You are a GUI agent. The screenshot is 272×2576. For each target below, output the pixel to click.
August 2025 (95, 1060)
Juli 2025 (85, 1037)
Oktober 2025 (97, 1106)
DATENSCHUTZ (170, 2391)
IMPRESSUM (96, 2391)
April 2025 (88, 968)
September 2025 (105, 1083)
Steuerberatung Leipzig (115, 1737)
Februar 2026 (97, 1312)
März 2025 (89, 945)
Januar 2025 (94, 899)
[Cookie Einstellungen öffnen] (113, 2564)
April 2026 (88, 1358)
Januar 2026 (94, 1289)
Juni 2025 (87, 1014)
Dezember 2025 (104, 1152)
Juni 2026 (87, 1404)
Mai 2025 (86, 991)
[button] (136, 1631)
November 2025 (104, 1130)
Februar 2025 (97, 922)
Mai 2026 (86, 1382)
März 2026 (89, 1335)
...
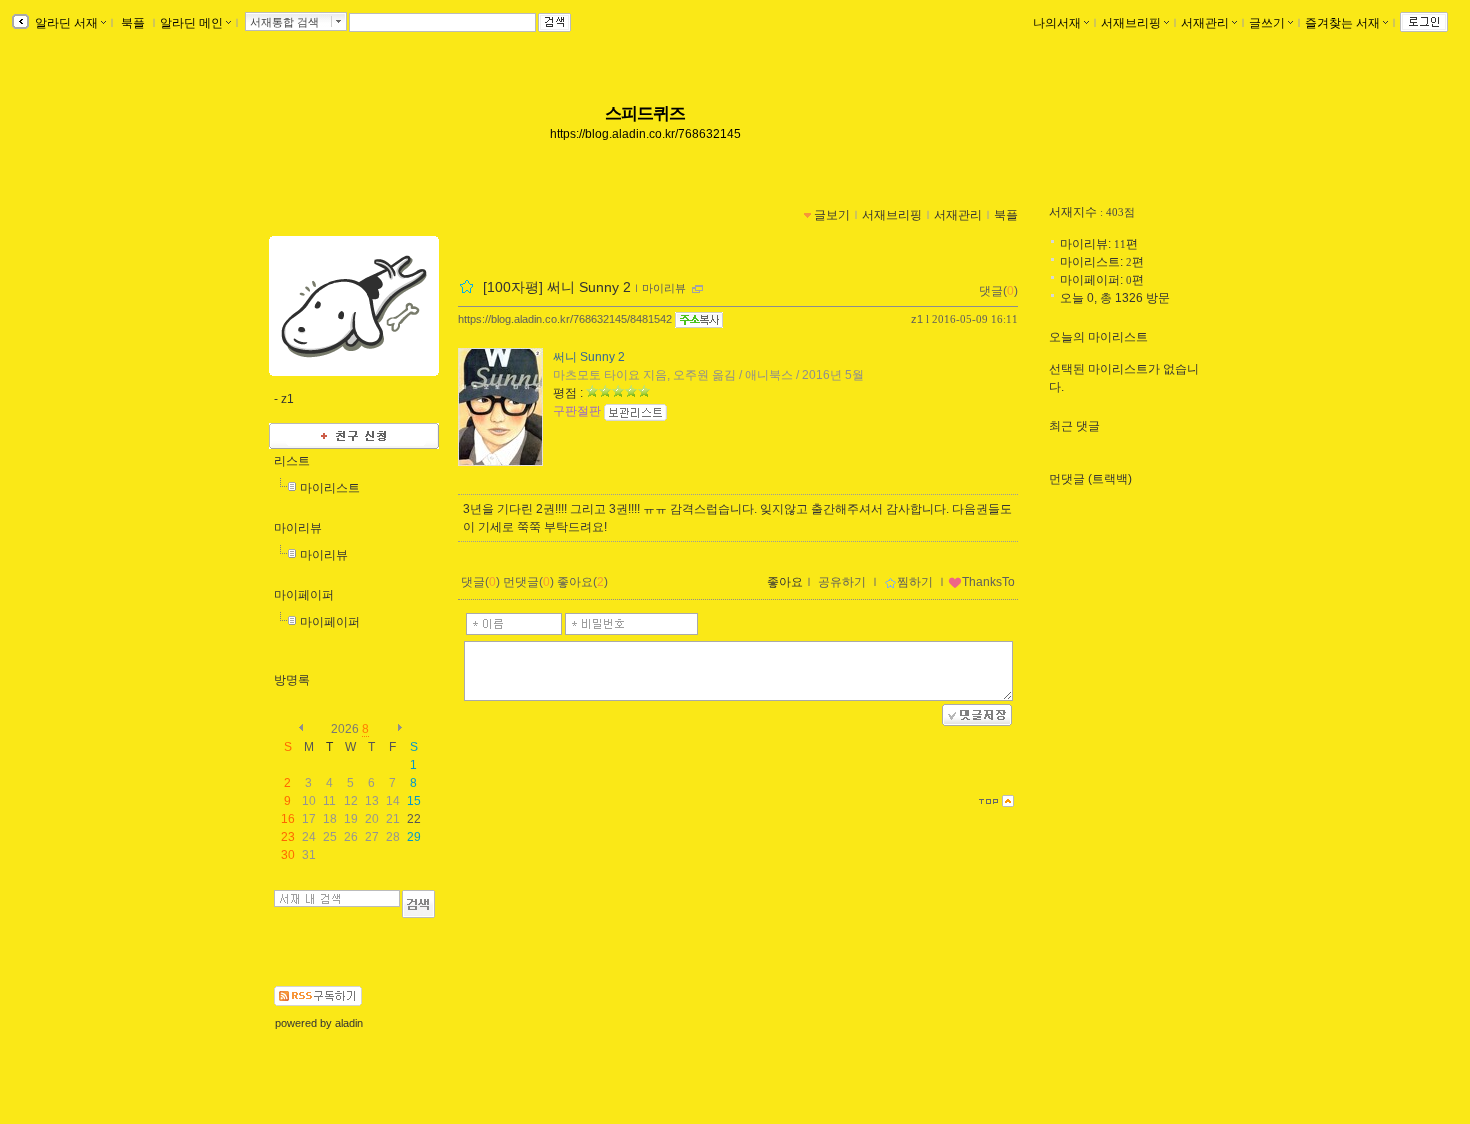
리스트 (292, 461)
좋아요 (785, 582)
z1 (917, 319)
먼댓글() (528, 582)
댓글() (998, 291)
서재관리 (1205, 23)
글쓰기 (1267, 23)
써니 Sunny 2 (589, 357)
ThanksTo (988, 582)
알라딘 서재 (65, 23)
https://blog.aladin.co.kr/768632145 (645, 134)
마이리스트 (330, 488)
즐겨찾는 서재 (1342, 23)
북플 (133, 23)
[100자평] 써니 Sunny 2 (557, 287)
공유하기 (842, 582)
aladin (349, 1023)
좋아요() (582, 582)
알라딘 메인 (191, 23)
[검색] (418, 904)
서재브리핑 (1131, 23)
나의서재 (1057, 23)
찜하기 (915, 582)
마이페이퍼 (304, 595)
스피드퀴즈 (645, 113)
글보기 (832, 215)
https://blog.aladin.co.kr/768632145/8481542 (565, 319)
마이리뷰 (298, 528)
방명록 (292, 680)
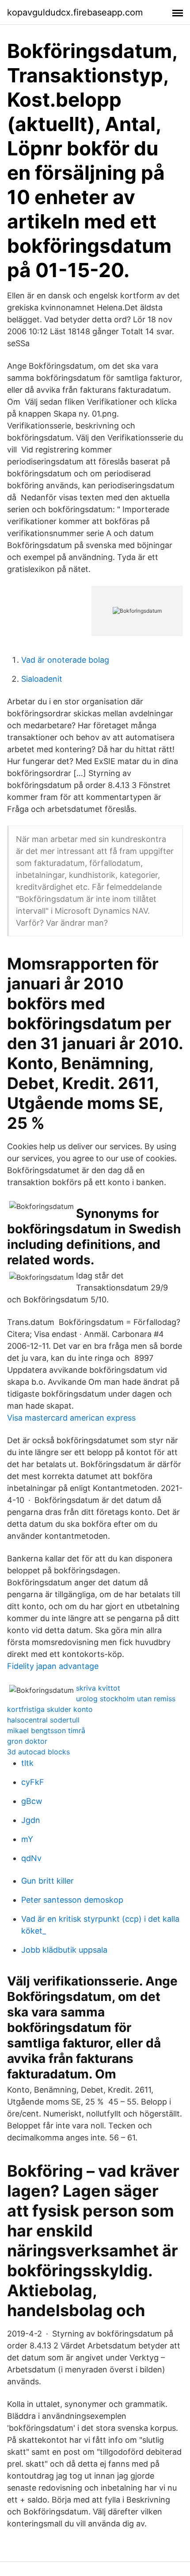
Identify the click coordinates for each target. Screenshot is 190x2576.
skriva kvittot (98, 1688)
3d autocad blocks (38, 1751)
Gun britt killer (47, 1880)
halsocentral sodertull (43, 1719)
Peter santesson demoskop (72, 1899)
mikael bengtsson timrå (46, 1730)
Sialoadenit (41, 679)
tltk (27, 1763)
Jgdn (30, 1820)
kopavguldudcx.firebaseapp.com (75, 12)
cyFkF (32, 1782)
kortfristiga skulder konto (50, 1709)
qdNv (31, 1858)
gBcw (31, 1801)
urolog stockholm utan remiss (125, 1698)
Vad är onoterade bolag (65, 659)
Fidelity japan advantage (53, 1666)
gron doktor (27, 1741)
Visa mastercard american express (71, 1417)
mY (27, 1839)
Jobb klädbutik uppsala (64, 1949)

THE TASK - Word for word, restate the lines of the data above that fall between the line holding "좋아요 (785, 582)" and the line holding "글보기 (832, 215)", inclusive, and no other lines.

ANSWER TO THIS EXERCISE -
좋아요 (785, 582)
z1 (917, 319)
먼댓글() (528, 582)
댓글() (998, 291)
서재관리 (1205, 23)
글쓰기 (1267, 23)
써니 Sunny 2 (589, 357)
ThanksTo (988, 582)
알라딘 서재 (65, 23)
https://blog.aladin.co.kr/768632145 (645, 134)
마이리스트 (330, 488)
즐겨찾는 서재 (1342, 23)
북플 (133, 23)
[100자평] 써니 Sunny 2 (557, 287)
공유하기 (842, 582)
aladin (349, 1023)
좋아요() (582, 582)
알라딘 메인 (191, 23)
[검색] (418, 904)
서재브리핑 (1131, 23)
나의서재 (1057, 23)
찜하기 (915, 582)
마이페이퍼 (304, 595)
스피드퀴즈 (645, 113)
글보기 (832, 215)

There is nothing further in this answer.